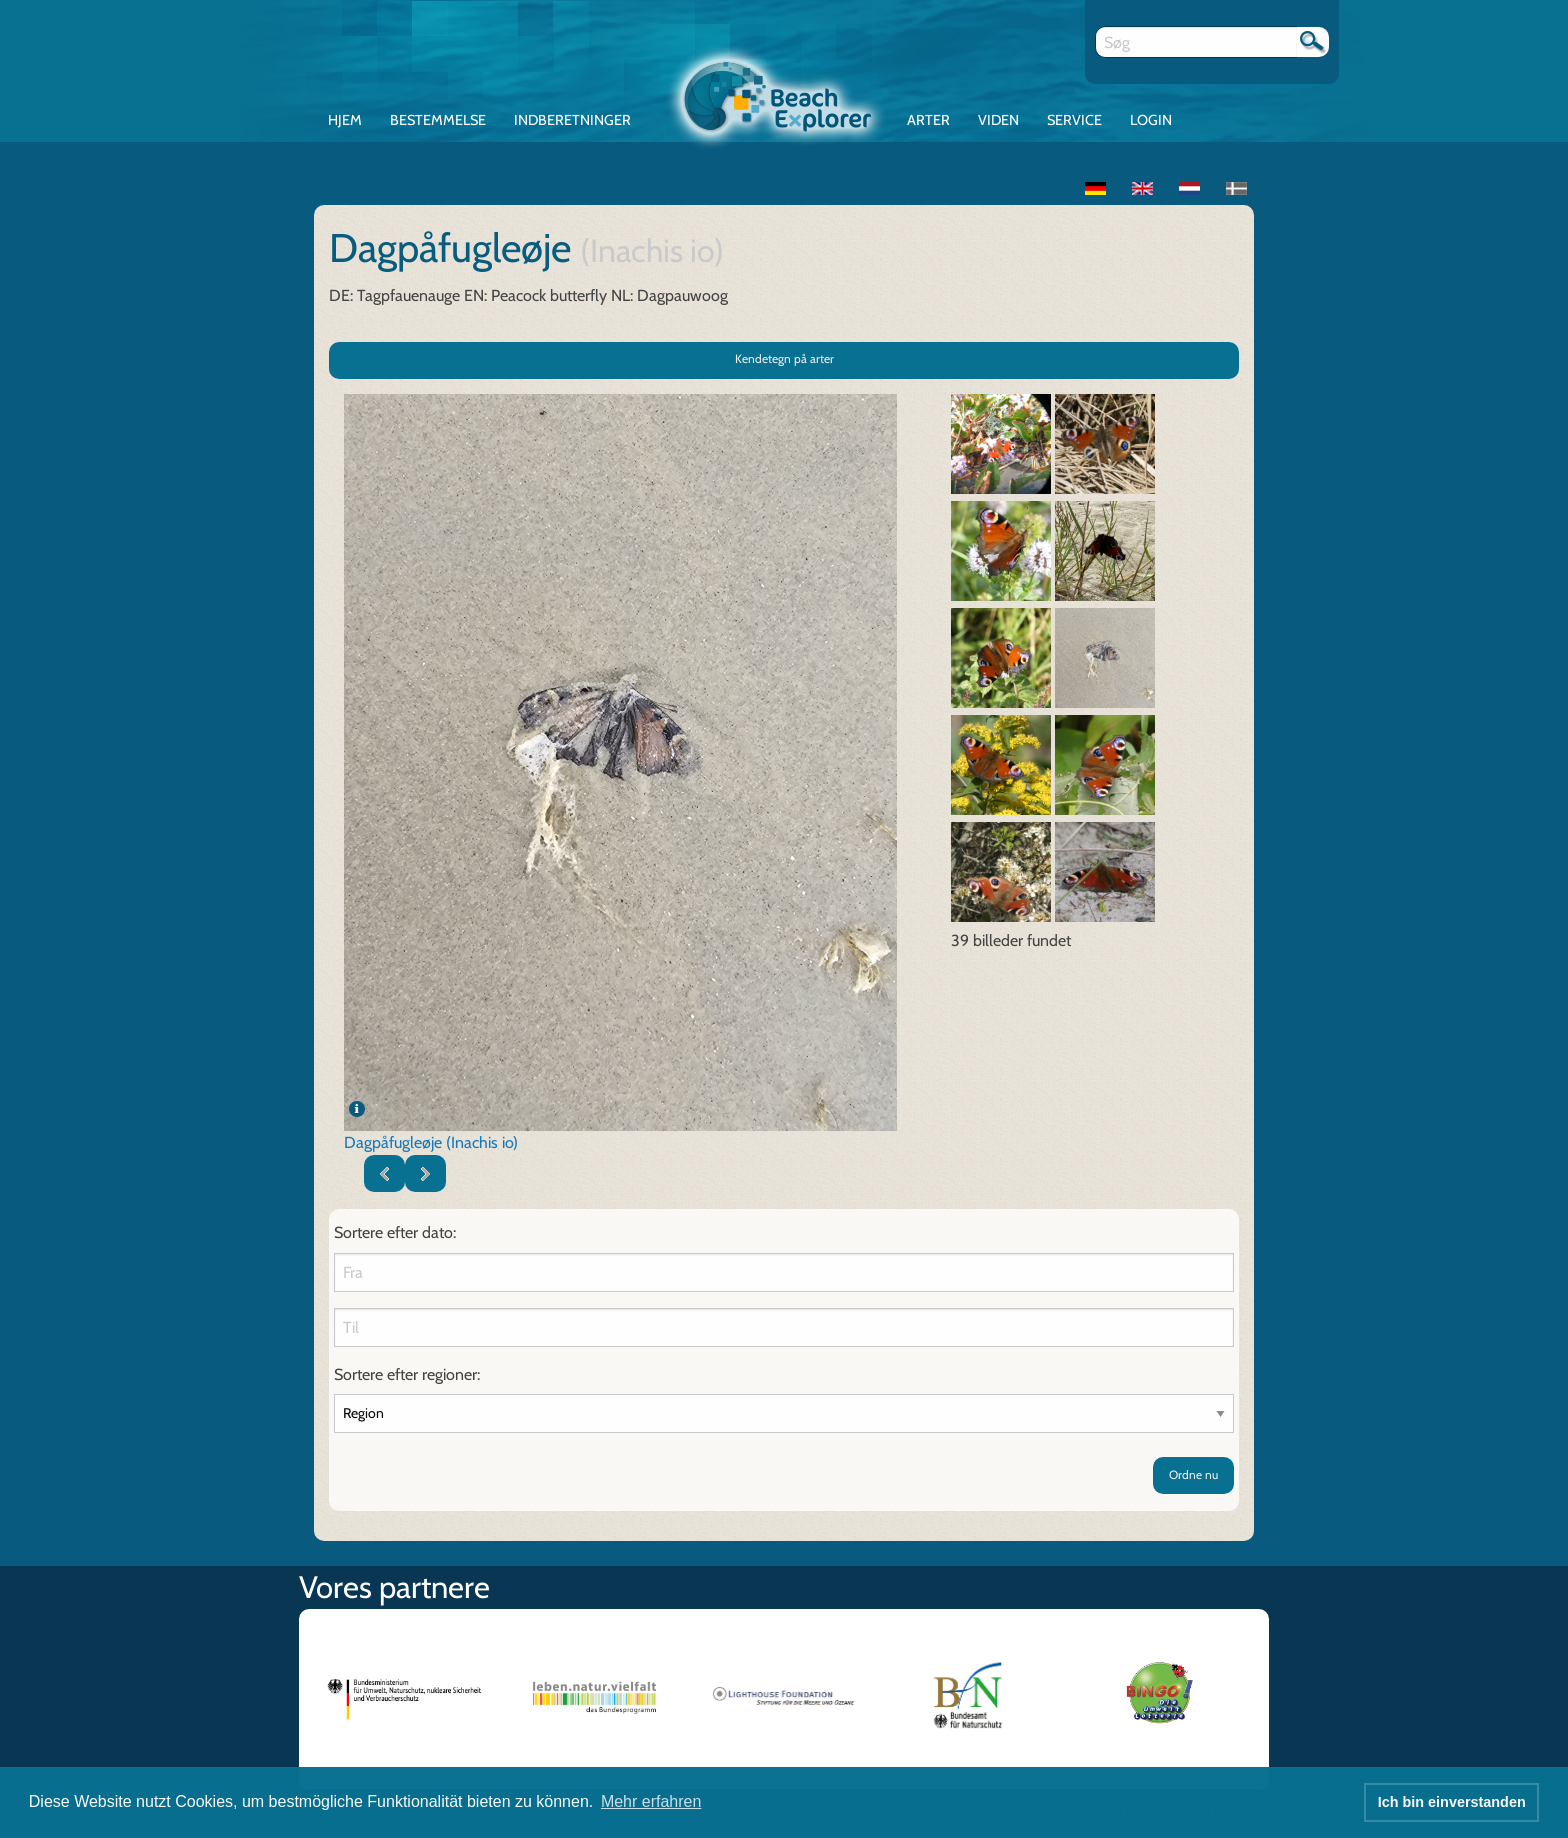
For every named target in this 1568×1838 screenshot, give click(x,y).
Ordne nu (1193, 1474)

◇ ◇ ◇ ◇ ◇

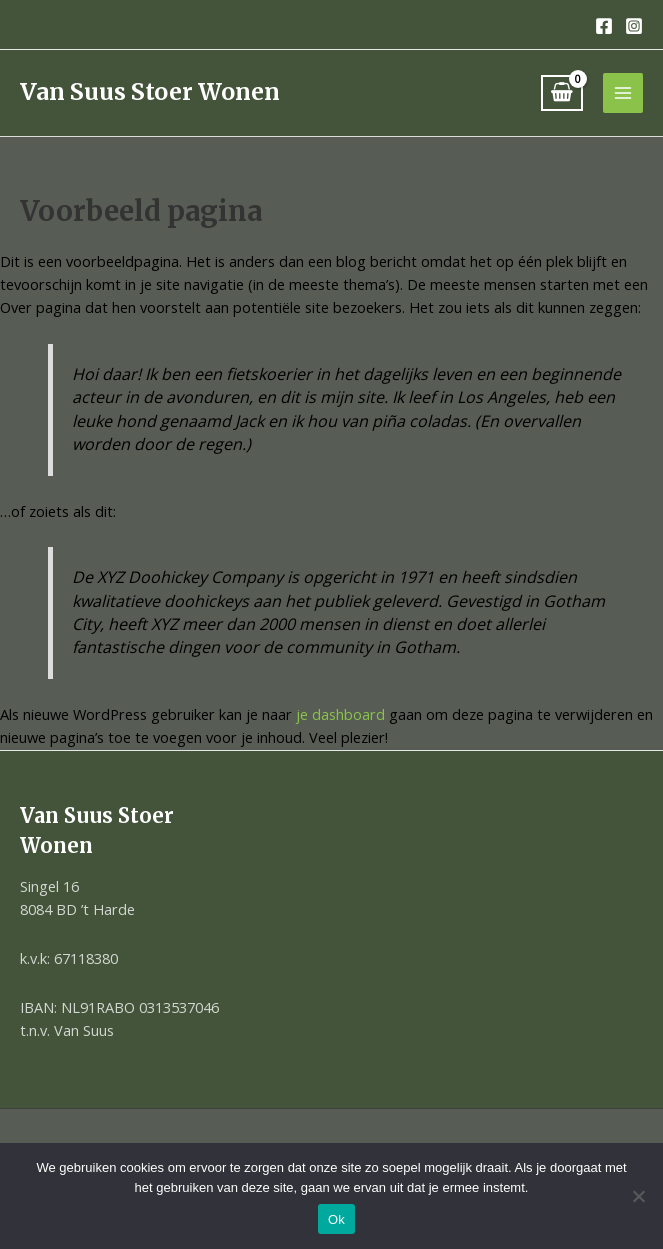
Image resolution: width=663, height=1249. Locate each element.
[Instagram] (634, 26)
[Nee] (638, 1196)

◇ ◇ ◇ ◇ ◇

_WRITTEN REQUEST:_ Can you turn the part of the records that opens with the line containing "For every named" and closes with the line containing "Ordne nu (1193, 1474)" into a Markdown table with the columns Row and Line, leaving out any blank lines?

_TASK RESULT:_
| Row | Line |
|---|---|
| 1 | For every named target in this 1568×1838 screenshot, give click(x,y). |
| 2 | Ordne nu (1193, 1474) |